To many it now seems that Spain’s electoral system which promotes bipartisanship is collapsing – with the threat coming not just from the radical Left. Since 2011, the PP, which traditionally absorbed voters from across the right spectrum, has faced mounting challenges from the seventeen regional governments, particularly from rightwing separatist movements in Catalonia, pursuing nakedly anti-immigration, anti-Muslim agendas. In 2011, the conservative Convergence and Union (CiU) and the far-right Platform for Catalonia (PxC), founded by former supporters of Franco, made electoral gains on the back of extremist campaigns that blamed immigrants and Gypsies for crime. In a region where you would be hard pressed to find a woman wearing the full veil, the Right promised to ban the burqa and niqab as a preventive measure ‘in case they come’. 35 (PSOE politicians, too, supported the ban, but in the name of gender equality.)
Spain is experiencing a declining birth rate, ageing population, and emigration of the highly educated (due to austerity-driven cuts in universities and research institutions). Over the last twenty years, it has relied on its migrant and foreign-born workforce to drive up growth. Migration from countries such as Ecuador, Bolivia, Romania and Morocco was positively encouraged from 1999 onwards, with the new workers heavily overrepresented in the construction, agriculture and care sectors. But in the wake of the collapse of the housing market following 2008, the PP began to scapegoat migrant workers, at the same time as substantially weakening their position in the labour market.
Disillusionment with the Socialist government’s handling of the economic crisis was growing (it was the first to implement austerity) and in the 2011 general election, the PP was the main beneficiary, sweeping to power with a strengthened majority. The PP not only deepened austerity but introduced deeply unpopular labour laws aimed at creating a more flexible (i.e., precarious) workforce, prompting a general strike. Facing growing unpopularity, the PP turned to blaming migrants for the crisis, attacking the principle of universal health care at the point of need. An April 2012 law excluded undocumented workers (except, in theory at least, children and pregnant women) from access to all but emergency health care, with the government of Mariano Rajoy claiming that cancelling the health cards of 873,000 undocumented immigrants would save the country €500 million. 36 This was immediately challenged. Six of the autonomous regions refused to implement the law and Doctors of the World launched the campaign, ‘Right to Care’, mobilising health care professionals, doctors and ordinary citizens.

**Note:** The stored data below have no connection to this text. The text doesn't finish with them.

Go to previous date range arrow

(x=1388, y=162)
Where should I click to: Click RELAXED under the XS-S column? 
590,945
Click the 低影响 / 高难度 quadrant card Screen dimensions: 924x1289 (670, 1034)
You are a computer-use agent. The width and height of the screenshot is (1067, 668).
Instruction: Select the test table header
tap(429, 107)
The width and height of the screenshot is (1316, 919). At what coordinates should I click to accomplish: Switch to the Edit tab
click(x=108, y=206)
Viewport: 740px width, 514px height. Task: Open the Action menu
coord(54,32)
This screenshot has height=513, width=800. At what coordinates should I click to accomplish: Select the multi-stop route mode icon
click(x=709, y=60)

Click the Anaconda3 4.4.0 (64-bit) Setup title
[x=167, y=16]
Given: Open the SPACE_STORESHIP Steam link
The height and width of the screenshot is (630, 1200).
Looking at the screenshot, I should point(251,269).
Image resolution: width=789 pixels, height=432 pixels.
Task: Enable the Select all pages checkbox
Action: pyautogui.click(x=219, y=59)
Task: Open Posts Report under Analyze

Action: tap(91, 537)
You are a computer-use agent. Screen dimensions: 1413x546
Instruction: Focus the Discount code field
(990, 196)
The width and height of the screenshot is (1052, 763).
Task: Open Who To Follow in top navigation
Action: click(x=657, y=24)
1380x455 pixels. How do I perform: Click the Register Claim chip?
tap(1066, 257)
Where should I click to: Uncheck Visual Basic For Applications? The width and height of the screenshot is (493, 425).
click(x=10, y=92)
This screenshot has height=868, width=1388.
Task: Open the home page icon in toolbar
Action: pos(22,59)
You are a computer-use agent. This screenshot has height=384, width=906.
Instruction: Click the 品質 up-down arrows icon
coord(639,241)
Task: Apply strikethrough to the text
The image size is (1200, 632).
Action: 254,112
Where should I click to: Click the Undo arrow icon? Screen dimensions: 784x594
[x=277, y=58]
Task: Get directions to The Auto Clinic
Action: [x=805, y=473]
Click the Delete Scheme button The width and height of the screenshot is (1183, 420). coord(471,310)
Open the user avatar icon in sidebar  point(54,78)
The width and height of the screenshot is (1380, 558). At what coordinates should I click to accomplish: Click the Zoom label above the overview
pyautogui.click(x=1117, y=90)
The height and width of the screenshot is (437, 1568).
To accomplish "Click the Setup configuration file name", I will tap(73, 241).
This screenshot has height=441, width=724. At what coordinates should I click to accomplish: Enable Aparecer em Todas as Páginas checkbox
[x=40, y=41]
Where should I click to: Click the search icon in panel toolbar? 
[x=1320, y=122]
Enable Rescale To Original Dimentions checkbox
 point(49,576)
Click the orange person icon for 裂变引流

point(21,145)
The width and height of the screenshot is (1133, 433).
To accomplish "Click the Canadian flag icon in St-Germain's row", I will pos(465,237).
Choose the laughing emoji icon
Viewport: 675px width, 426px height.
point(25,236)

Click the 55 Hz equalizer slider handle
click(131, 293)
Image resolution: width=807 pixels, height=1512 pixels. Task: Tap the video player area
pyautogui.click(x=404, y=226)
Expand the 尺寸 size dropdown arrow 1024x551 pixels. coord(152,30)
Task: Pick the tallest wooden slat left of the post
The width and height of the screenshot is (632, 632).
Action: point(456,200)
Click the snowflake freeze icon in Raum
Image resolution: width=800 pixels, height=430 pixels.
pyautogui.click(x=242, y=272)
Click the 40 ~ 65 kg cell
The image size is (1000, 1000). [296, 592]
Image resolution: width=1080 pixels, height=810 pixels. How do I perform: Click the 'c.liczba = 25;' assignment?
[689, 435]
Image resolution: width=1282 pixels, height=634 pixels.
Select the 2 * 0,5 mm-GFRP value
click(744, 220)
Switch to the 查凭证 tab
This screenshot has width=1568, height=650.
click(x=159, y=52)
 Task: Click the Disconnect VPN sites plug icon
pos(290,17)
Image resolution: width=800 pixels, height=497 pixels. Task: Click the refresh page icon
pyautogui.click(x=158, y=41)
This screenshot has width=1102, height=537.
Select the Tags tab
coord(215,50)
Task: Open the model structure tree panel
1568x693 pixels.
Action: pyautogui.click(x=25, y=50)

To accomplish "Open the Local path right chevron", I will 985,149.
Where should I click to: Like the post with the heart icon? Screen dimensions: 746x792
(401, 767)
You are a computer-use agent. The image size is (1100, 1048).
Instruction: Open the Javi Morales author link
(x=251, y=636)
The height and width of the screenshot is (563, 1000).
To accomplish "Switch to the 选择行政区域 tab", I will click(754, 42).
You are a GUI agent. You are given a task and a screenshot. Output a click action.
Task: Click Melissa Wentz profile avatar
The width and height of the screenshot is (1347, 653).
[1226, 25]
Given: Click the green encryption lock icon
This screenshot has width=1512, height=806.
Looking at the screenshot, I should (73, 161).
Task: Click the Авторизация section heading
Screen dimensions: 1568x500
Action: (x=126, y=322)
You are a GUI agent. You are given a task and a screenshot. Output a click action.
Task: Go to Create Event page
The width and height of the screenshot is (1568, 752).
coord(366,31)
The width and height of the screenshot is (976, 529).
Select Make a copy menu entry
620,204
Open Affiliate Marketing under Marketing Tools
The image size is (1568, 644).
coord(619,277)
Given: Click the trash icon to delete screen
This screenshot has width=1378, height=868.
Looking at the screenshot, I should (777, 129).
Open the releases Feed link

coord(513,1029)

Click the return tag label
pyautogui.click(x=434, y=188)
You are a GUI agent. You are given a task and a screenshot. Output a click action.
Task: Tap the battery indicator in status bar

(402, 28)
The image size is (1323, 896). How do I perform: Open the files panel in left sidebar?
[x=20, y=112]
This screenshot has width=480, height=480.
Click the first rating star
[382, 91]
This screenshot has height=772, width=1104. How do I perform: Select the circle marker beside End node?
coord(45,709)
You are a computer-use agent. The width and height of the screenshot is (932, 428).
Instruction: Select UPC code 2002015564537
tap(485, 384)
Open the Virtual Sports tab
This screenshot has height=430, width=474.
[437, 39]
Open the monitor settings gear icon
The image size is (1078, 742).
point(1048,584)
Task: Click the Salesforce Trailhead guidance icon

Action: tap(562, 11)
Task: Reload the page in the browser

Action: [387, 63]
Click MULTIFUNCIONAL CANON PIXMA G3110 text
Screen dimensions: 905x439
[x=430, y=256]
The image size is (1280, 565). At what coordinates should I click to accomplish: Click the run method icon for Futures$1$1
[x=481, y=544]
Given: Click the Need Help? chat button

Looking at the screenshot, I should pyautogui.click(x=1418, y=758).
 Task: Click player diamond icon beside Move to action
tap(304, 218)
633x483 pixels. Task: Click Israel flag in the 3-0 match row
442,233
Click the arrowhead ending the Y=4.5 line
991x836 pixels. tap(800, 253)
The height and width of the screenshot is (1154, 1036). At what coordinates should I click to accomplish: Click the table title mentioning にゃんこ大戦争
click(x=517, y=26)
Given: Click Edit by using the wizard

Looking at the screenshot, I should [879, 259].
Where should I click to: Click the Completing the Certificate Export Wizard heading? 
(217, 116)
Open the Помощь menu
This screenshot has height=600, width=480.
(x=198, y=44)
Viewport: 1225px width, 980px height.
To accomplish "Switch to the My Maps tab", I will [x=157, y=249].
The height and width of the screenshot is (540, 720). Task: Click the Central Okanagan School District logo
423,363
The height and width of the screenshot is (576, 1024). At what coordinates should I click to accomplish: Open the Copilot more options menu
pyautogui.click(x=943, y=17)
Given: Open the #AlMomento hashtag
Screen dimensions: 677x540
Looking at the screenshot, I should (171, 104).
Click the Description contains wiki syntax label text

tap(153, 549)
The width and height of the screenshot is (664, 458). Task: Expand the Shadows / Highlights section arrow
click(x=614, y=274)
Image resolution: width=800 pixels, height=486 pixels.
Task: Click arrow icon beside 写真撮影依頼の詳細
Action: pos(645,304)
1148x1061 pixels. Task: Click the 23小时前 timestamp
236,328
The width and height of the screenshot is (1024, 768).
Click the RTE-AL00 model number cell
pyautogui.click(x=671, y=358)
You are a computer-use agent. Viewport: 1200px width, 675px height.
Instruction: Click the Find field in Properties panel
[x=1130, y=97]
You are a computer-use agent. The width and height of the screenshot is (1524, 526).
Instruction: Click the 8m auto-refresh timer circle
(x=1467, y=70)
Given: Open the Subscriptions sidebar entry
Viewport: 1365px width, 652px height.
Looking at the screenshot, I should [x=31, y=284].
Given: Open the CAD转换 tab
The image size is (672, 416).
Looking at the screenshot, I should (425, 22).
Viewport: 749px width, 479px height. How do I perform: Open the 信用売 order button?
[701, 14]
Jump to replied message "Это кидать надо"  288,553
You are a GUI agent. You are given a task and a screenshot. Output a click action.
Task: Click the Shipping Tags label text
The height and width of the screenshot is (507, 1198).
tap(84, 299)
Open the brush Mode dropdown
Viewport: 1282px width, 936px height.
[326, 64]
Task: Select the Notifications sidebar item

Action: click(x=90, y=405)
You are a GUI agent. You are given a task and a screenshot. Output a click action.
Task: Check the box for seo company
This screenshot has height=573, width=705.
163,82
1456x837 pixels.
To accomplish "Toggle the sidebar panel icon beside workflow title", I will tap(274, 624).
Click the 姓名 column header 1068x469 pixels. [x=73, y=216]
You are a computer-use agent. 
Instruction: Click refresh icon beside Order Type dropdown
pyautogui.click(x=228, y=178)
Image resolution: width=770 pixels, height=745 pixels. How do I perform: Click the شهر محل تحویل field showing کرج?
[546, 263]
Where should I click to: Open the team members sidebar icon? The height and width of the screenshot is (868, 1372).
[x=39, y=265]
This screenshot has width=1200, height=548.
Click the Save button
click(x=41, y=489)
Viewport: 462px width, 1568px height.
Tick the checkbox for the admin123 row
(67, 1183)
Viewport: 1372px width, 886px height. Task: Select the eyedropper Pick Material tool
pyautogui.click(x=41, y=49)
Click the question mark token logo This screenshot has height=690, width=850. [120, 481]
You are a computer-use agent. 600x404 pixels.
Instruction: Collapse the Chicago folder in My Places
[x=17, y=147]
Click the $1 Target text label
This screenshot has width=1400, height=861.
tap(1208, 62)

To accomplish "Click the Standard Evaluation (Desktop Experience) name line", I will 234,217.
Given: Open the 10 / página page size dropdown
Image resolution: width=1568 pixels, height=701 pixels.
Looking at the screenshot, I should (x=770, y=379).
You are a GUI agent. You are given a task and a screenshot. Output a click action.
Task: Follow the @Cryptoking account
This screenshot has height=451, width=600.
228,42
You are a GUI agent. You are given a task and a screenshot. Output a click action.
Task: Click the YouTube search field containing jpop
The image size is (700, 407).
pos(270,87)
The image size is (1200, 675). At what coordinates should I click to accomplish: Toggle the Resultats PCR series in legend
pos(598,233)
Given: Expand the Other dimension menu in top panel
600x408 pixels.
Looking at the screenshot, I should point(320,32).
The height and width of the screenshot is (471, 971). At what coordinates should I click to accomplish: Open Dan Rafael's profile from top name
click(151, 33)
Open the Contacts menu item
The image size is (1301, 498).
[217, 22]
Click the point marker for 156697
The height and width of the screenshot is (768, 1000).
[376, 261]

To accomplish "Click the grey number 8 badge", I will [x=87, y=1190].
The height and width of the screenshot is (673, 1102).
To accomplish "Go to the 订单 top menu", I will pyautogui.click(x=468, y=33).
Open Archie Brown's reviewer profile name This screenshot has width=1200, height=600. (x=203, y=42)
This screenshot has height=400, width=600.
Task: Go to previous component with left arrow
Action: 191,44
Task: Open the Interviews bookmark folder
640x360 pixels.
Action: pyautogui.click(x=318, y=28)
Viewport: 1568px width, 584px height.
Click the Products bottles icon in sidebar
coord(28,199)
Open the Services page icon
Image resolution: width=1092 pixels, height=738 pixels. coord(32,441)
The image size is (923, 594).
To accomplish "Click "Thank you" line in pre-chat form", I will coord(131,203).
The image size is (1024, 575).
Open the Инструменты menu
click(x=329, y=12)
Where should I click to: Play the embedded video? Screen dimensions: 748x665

When it became clear that emergency services (far more expensive than a visit to a GP) could not cope with the extra demand, the prime minister announced a U-turn in April 2015 to reinstate the right to primary care. But in August 2016, the Constitutional Court upheld the 2012 law, ruling that it was justified by the ‘grave economic difficulty unprecedented since the creation of the National Health System’ and undocumented migrants’ rights to human dignity and health were adequately protected by access to emergency care.
Migrants’ sense of belonging had been seriously eroded. The attack on migrants’ access to the welfare state was accompanied by an accelerated removals programme and an increase in immigration policing. This had the effect of terrifying migrant workers and forcing them into a more clandestine mode of existence. As in the UK, the Spanish government sought to use immigration policy as a way to revitalise ‘the boundaries between the citizen-worker and the abject migrant’, ‘defining inside and outside, included and excluded’, paving the way for the ‘creation and enforcement of internal bordering within the nation’. 37 These are all processes vital to the neoliberal plan to shrink the welfare state. At the same time, they expand the powers of the immigration police, the least accountable policing body.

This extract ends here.